[Data supplied]
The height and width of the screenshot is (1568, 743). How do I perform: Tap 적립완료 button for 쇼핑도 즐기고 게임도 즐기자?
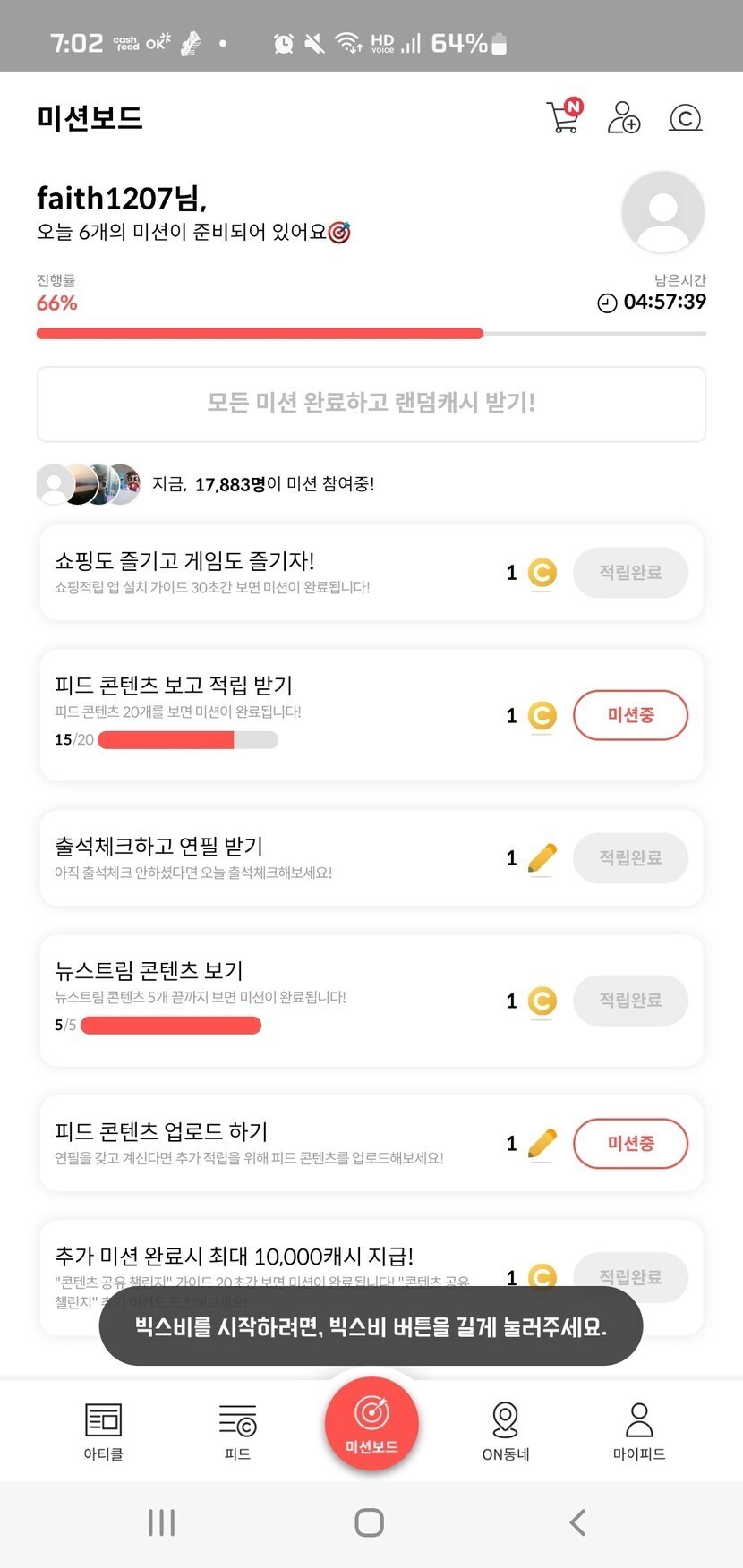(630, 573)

* * *

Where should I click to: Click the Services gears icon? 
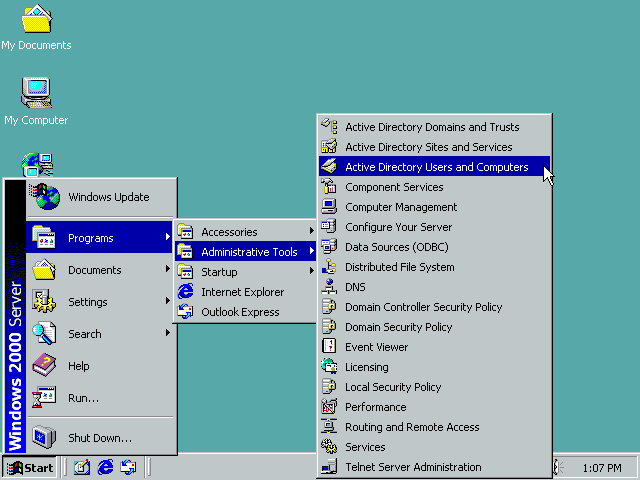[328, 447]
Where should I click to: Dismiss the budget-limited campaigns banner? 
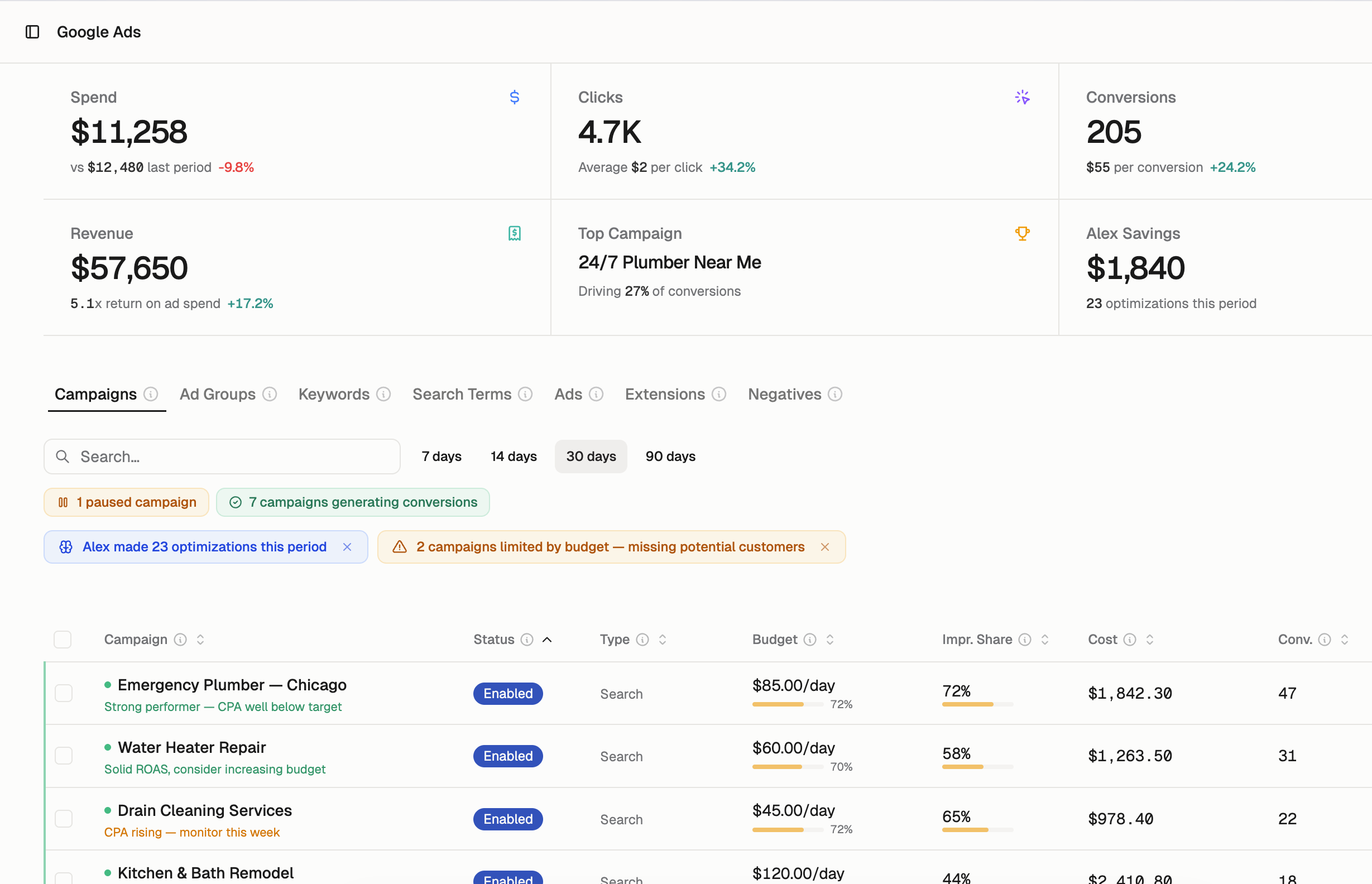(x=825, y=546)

--

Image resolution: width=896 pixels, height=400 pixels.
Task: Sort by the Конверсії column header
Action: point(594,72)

[To be done] Rewrite everything from the line containing "Image resolution: width=896" down to the line containing "Action: point(594,72)", replacing "column header" with "column heading" and leaving all else in those lines unchanged.

[Response]
Image resolution: width=896 pixels, height=400 pixels.
Task: Sort by the Конверсії column heading
Action: point(594,72)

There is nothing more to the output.